### WHAT TO WORK ON:
• A. Copy the rfsgt documentation from "n: Number of" up to and including "lasso cross-validation setting.", renaming "observations" to "cases" wherever it appears.
• B. Answer these questions from the rfsgt documentation:
(i) What class does the returned object have?
(ii) Which function lets users recover beta summaries and partial contributions from the fitted forest?
(iii) What does the ntree component hold?
• C. Pick up the rfsgt documentation after its last sentence and keep writing.

From a practical point of view, the main tuning parameters have clear roles. Use hcut to control cut richness, treesize and nodesize to control tree complexity, filter or tune.hcut when the feature space is large, and pure.lasso only when you explicitly want to over-ride CART fallback. Users new to the method can usually start with the defaults. Users working with interaction-heavy or high-dimensional data will typically benefit from filtering, tune.hcut, and OOB-based BSF. Users interested mainly in prediction can simply call predict.rfsgt. Users interested in the local parametric structure can query the same fitted forest with get.beta to recover beta summaries and partial contributions without fitting a separate surrogate model.

Value

An object of class c("rfsgt", "grow", family) containing the trained super greedy forest and associated training-data summaries. The object is a list with the following components:

family: Model family.
n: Number of observations in the training data.
bootstrap: Bootstrap protocol used to grow the forest.
samptype: Sampling type used for root-node bootstrap samples.
sampsize: Tree sample size used by the bootstrap protocol.
ntree: Number of trees grown.
hcut: Final hcut value used to construct the splitting model.
splitrule: Split rule used by the forest.
splitinfo: Internal split-rule metadata, including the processed hcut, split-rule index, number of random split points, and lasso cross-validation setting.
yvar: Training response values.
yvar.names: Response variable name.
yvar.factor: Factor-level metadata for the response.
yvar.types: Internal response type code.
xvar: Training predictor data after hot encoding, optional filtering, and any user-requested variable restriction.
xvar.augment: Augmented base-learner data used for higher-order hcut terms, or NULL when no augmented terms are used.
xvar.names: Names of the retained predictor variables.
xvar.types: Internal predictor type codes.
xvar.info: Predictor-encoding metadata used internally; this is NULL for standard grow objects.
xvar.augment.names: Names of augmented base-learner terms, or NULL when no augmented terms are used.
term.map: Term map describing how generated base-learner terms correspond to original variables and powers.
forest: Stored forest object used by predict.rfsgt. This component contains the native node array, per-tree leaf counts, terminal-node offsets, bootstrap membership identifiers, fitting options, and package-version metadata.

(Records for finding displayed items)
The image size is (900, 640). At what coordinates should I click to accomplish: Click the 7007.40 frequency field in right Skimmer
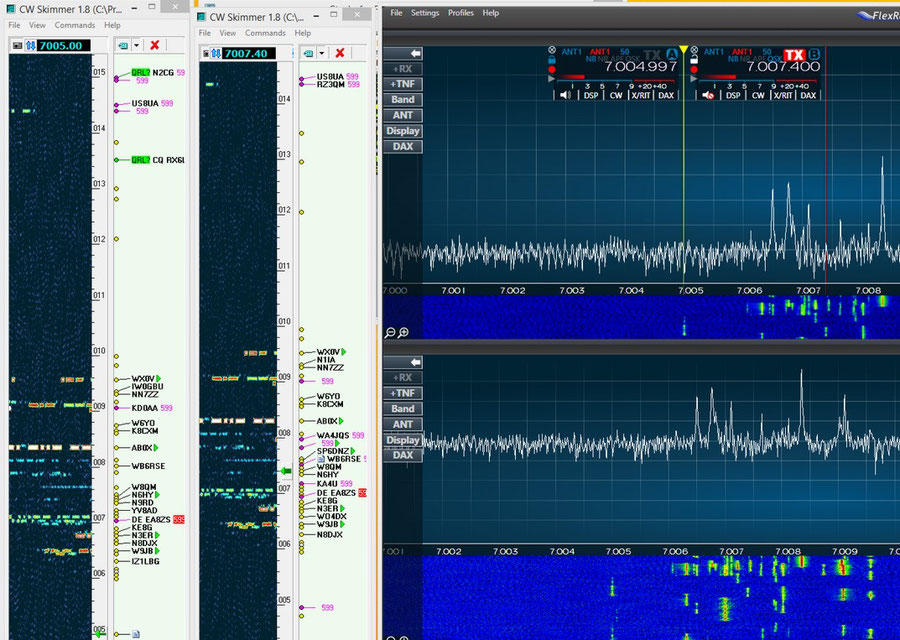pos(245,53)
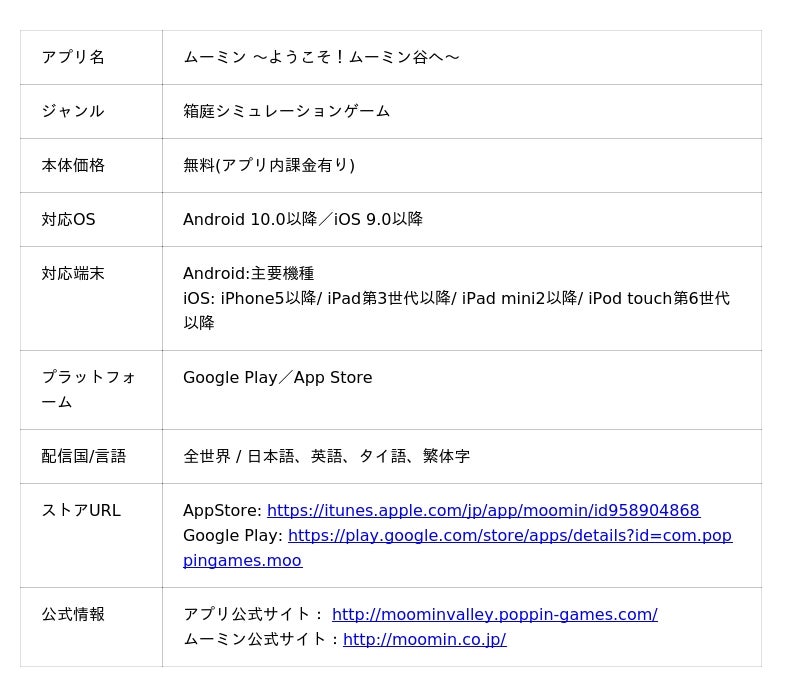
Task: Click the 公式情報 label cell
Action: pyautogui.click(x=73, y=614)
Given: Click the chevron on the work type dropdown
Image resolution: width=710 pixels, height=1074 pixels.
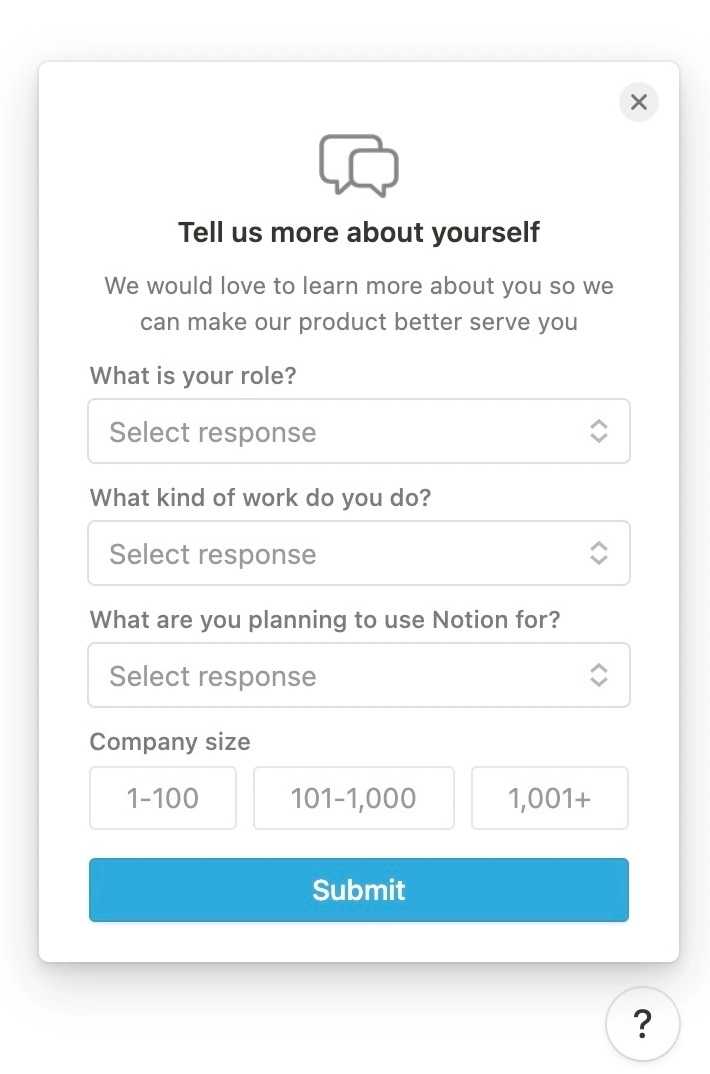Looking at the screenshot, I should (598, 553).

* * *

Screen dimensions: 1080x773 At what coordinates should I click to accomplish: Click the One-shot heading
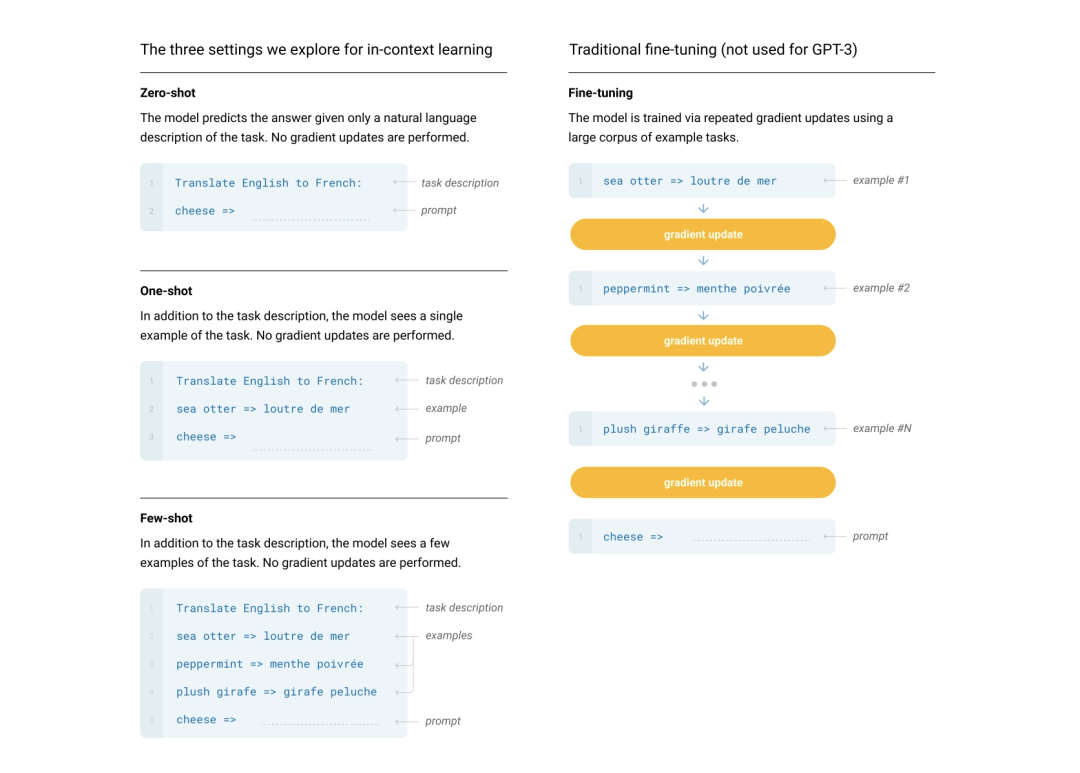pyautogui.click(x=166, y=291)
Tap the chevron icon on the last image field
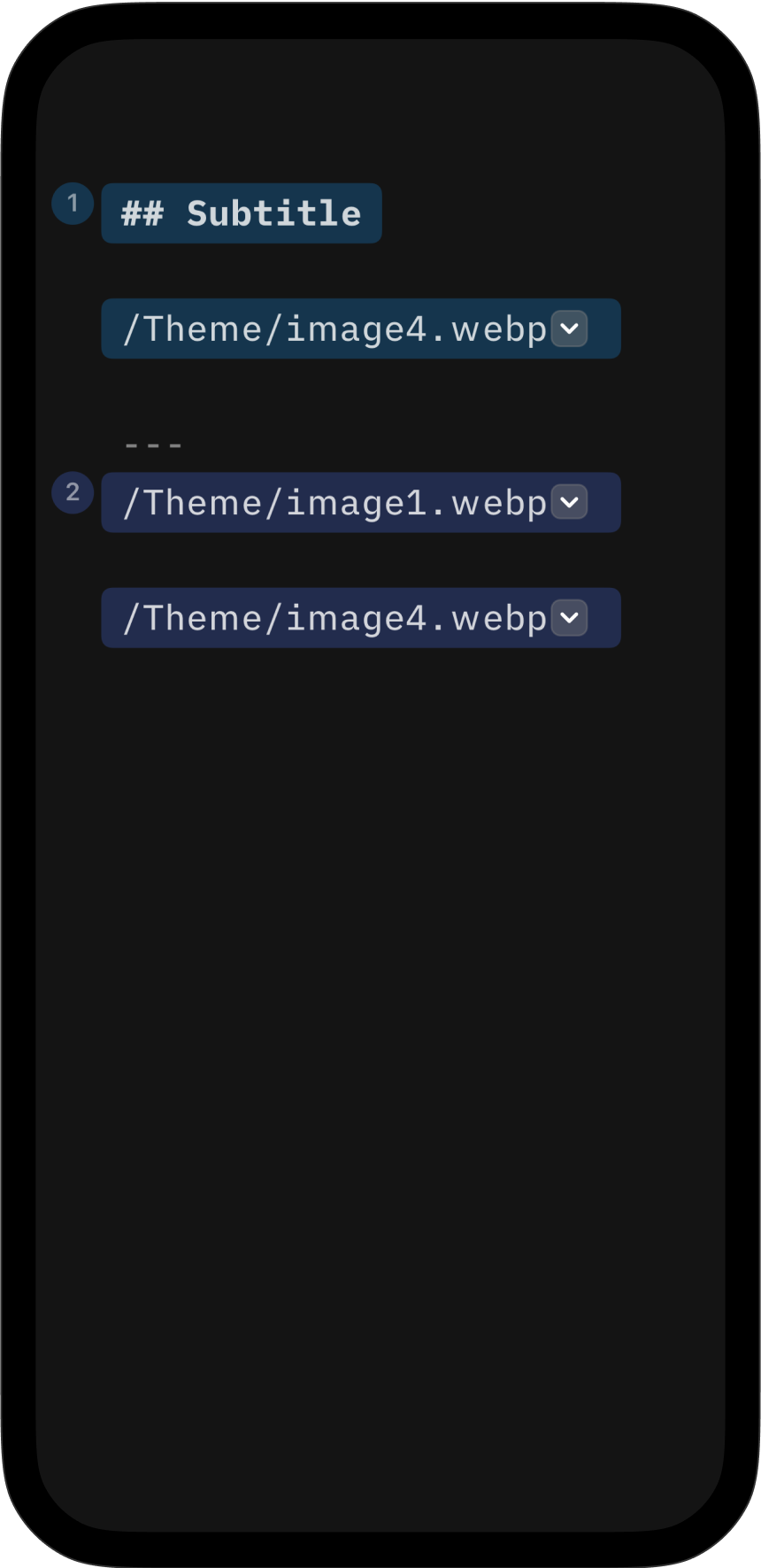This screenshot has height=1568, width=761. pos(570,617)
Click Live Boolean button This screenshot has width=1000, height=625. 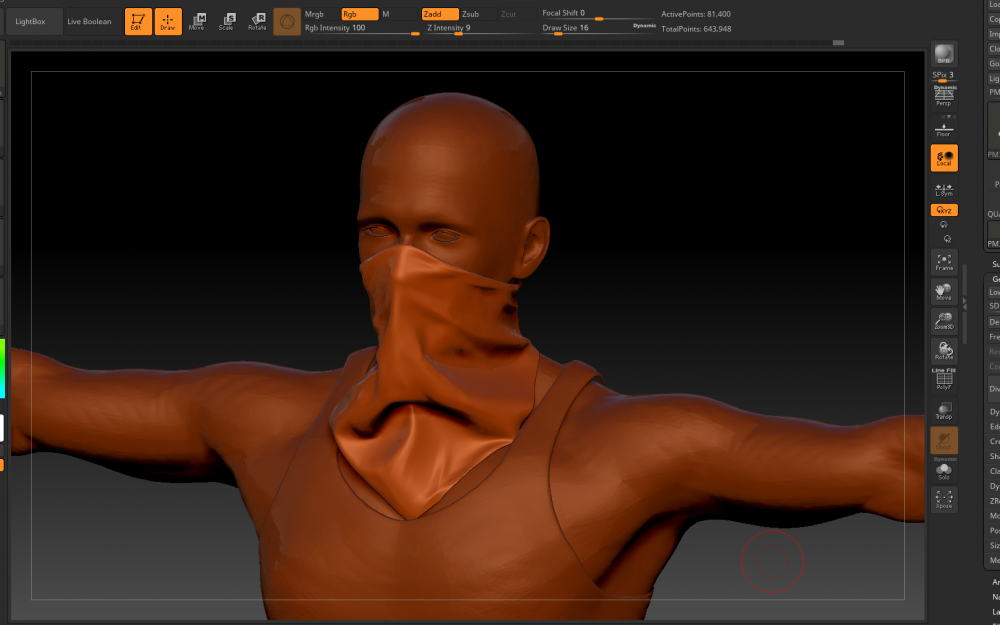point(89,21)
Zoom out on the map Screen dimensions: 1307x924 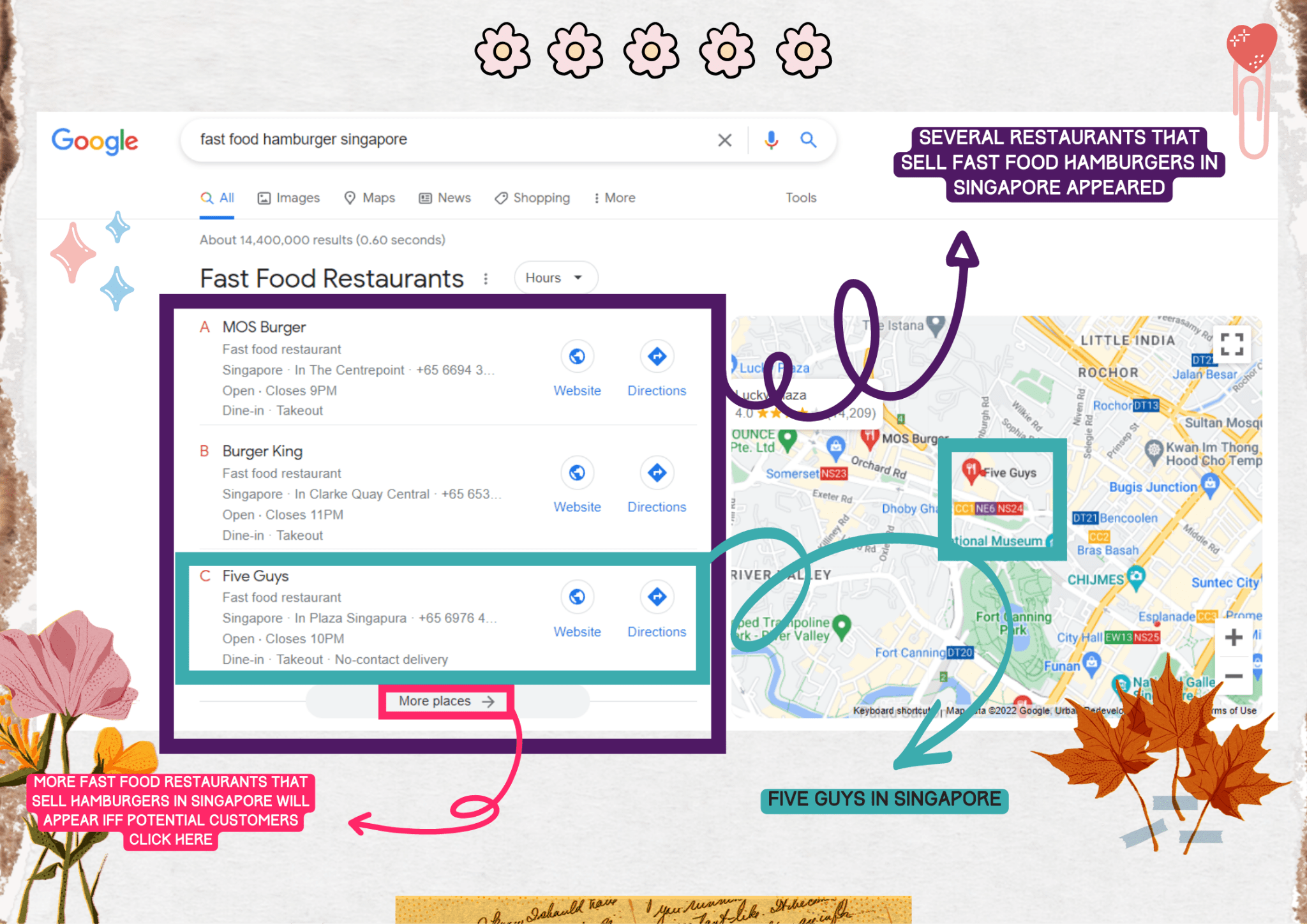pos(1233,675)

### RESPONSES TO THE EXERCISE:
• A.
n: Number of cases in the training data.
bootstrap: Bootstrap protocol used to grow the forest.
samptype: Sampling type used for root-node bootstrap samples.
sampsize: Tree sample size used by the bootstrap protocol.
ntree: Number of trees grown.
hcut: Final hcut value used to construct the splitting model.
splitrule: Split rule used by the forest.
splitinfo: Internal split-rule metadata, including the processed hcut, split-rule index, number of random split points, and lasso cross-validation setting.

• B.
(i) c("rfsgt", "grow", family)
(ii) get.beta
(iii) The number of trees grown

• C.
nodeStat: Node statistics returned when empirical-risk output is available; otherwise NULL.
empr.risk: Inbag empirical-risk values by candidate tree size and tree, or NULL when unavailable.
oob.empr.risk: Out-of-bag empirical-risk values by candidate tree size and tree, or NULL when unavailable.
empr.risk.cart: Inbag empirical-risk values for CART fallback splits, or NULL when unavailable.
oob.empr.risk.cart: Out-of-bag empirical-risk values for CART fallback splits, or NULL when unavailable.
bsf: Best-split-first empirical-risk strategy used.
bsf.order: Best-split-first node expansion order, or NULL when unavailable.
predicted: Training-data ensemble predictions.
predicted.oob: Out-of-bag training-data predictions when available; otherwise NULL.
membership: Matrix of terminal-node membership by observation and tree when membership = TRUE; otherwise NULL.
inbag: Matrix of bootstrap counts by observation and tree when membership = TRUE; otherwise NULL.
ensemble: Internal ensemble type used for prediction summaries.
err.rate: Cumulative prediction error, typically the out-of-bag mean squared error for regression when available; otherwise NULL.
ctime.internal: Timing information reported by the native grow routine.
ctime.external: Elapsed R-side timing, computed from proc.time().

Author(s)

Hemant Ishwaran and Udaya B. Kogalur

References

Ishwaran H. (2025). Super greedy trees. To appear in Artificial Intelligence Review.

Examples



## ------------------------------------------------------------
##
##  mtcars: for CRAN testing
##
## ------------------------------------------------------------

print(rfsgt(mpg~., mtcars, ntree=3, treesize=1))



  
## ------------------------------------------------------------
##
##  boston housing
##
## ------------------------------------------------------------

if (requireNamespace("mlbench", quietly = TRUE)) {

## load the data
data(BostonHousing, package = "mlbench")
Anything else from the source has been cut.